Doesn’t the above photo remind you of the Grand Budapest Hotel? If so, you’re not imagining things as the hotel in the movie was partly modelled upon the Palace Bristol Hotel and the Grandhotel Pupp in Karlovy Vary. If you have no idea what I’m talking about, go rent the DVD now! It’s one of my favourite movies for the year!
3. Kutna Hora and Sedlec
Kutna Hora and the neighbouring town of Sedlec are just under 100km east of Prague. Both are also UNESCO World Heritage sites.
Kutna Hora is best known for the magnificent Gothic style Cathedral of St Barbara, with its rows of flying buttresses. Unfortunately, these were covered by scaffolding on the occasion of my visit.
No matter, because what I had really gone to see was the Sedlec Ossuary, colloquially known as the Bone Church, for it is estimated to contain the skeletons of somewhere between 40 000 to 70 000 people, whose bones have been used to form macabre furnishings and decorations within.
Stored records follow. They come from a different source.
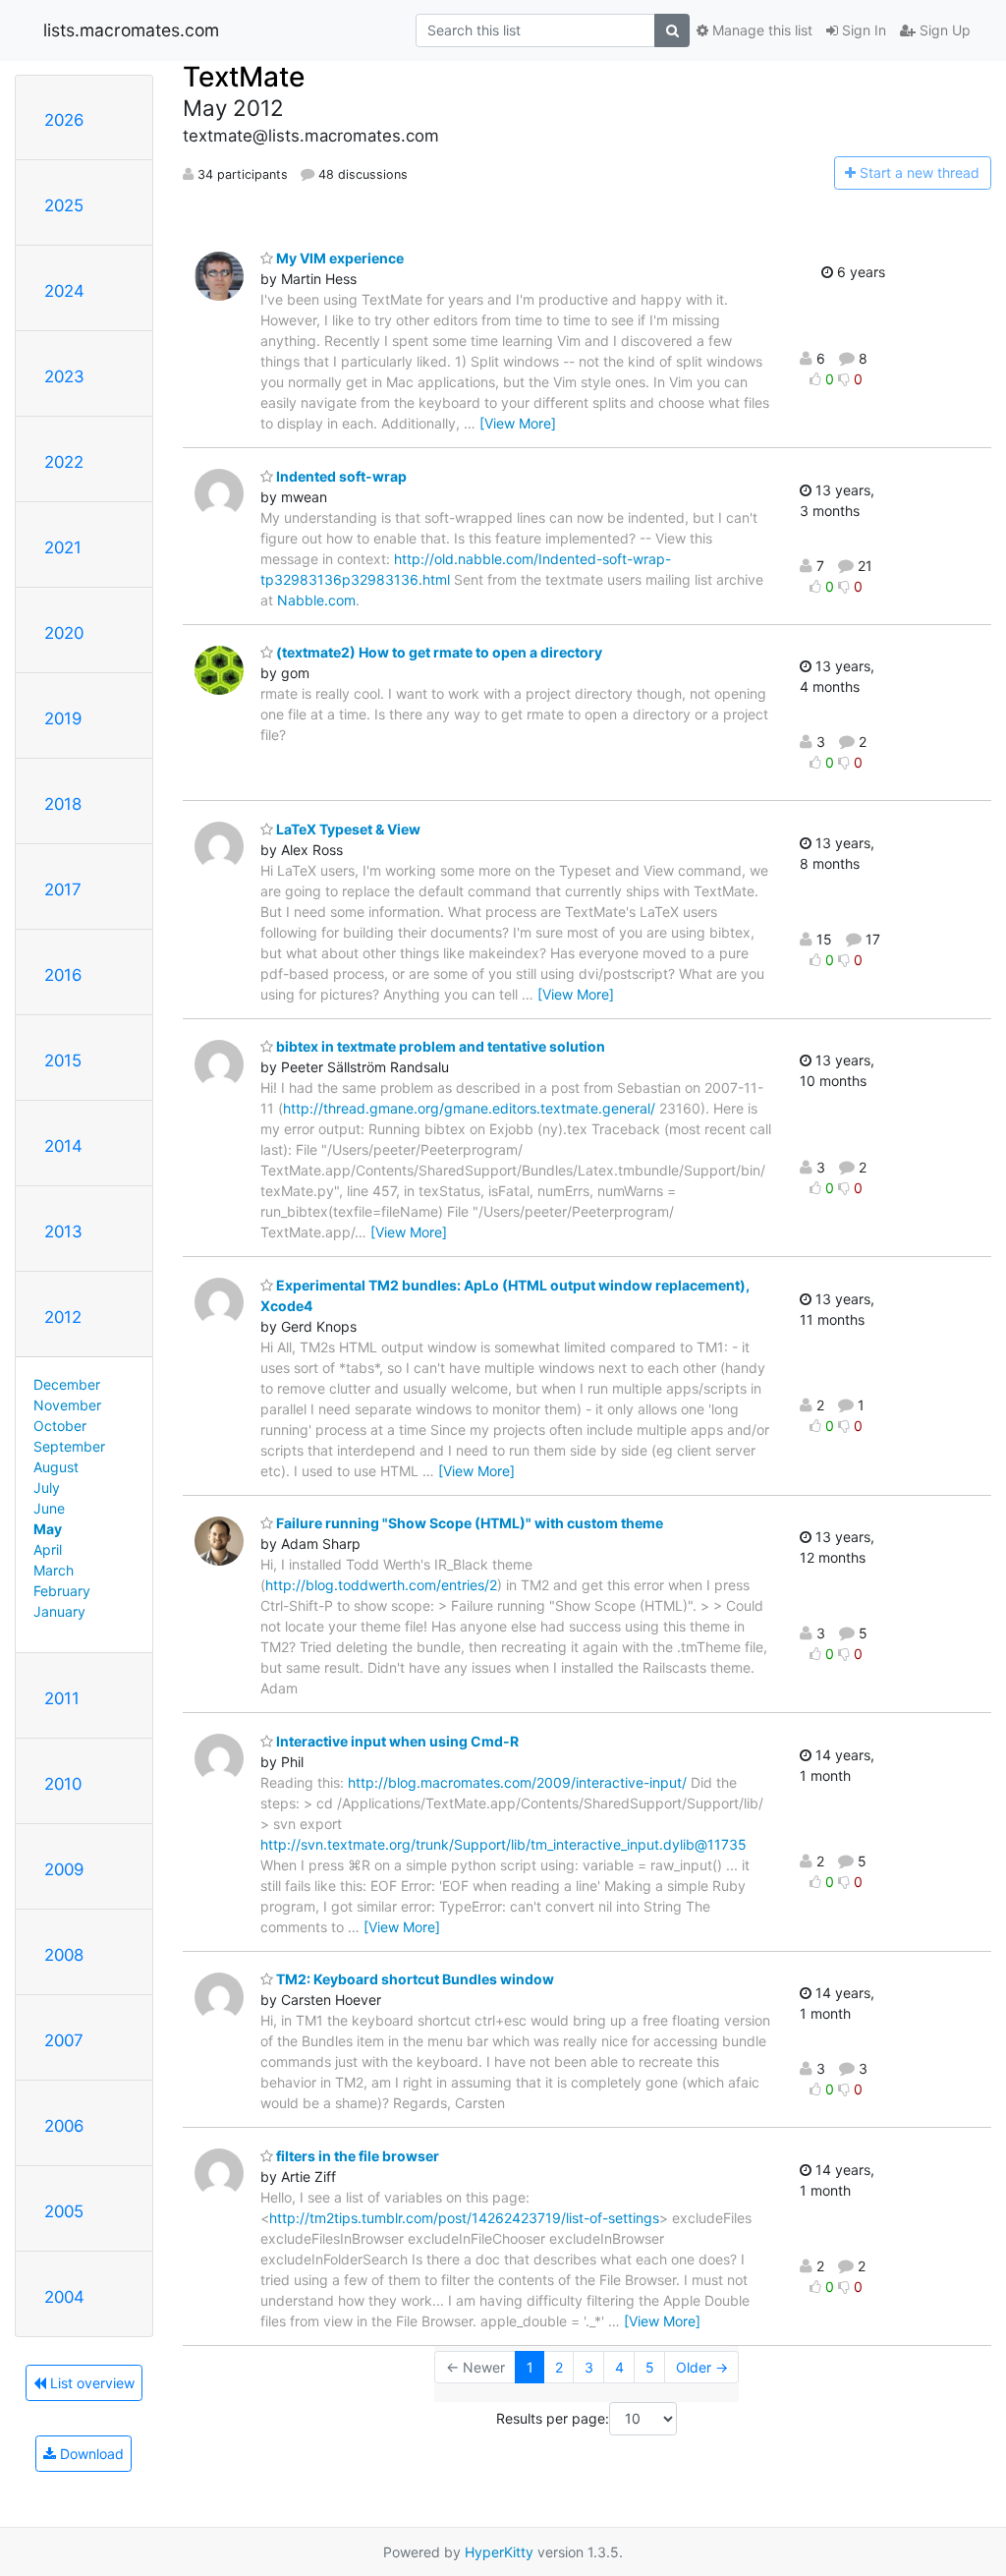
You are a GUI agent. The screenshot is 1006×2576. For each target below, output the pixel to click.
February (61, 1590)
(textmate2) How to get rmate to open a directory (437, 652)
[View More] (517, 423)
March (53, 1570)
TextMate (244, 76)
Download (90, 2453)
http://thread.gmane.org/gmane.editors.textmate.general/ (469, 1108)
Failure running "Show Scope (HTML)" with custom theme (468, 1523)
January (59, 1611)
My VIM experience (338, 258)
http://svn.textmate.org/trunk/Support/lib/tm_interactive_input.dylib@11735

This is possibly not for the faint hearted, as you are immediately greeted at the front step by an enormous chandelier containing at least 1 of every bone in the human body. I thought it was fascinating!
4. Hluboka Castle
Hluboka Castle is situated about 150km south of Prague and can be visited en route to Cesky Krumlov though this is only advised if you’re planning to overnight at the latter. I think it is one of the most beautiful castles I have ever seen. It was reconstructed during the 19th century to emulate the style of Windsor Castle, but I think the white walls make it look more appealing and inviting compared to its English counterpart.
A visit to Hluboka Castle can also be combined with a visit to the pretty town of Ceske Budejovice (pronounced chess-key boo-dare-hoe-vit-sir), home of Budweiser Budvar Brewery.
5. Konopiste and Karlstejn
Approximately 50km southeast from Prague is Konopiste (pronounced ko-no-pish-tay), a chateau famous for being the last residence of Archduke Franz Ferdinand of Austria before his assassination in Sarajevo triggered World War I. Today, this history making bullet can be viewed at the chateau’s museum, together with a large collection of antlers, for the Archduke was an avid hunter. Somewhat ironic, don’t you think? Even if hunting isn’t your game, I think the chateau is still worth a visit, if not for the historical significance, then for the fact that it is somewhat romantically nestled within a small woods.
Roughly 30km southwest of Prague, the Gothic Karlstejn (pronounced karl-shteen) Castle rises imposingly over the surrounding countryside. This castle housed the Bohemian Crown Jewels and other treasures. Today, this is a fun castle to visit for the drawbridges, ramparts and battlements, not to mention the great views from up there. Though it is in the opposite direction to Konopiste, both can be visited in 1 day due to the proximity to Prague.
Which of these locations appeal to you most? Do you know of any other must-sees near Prague?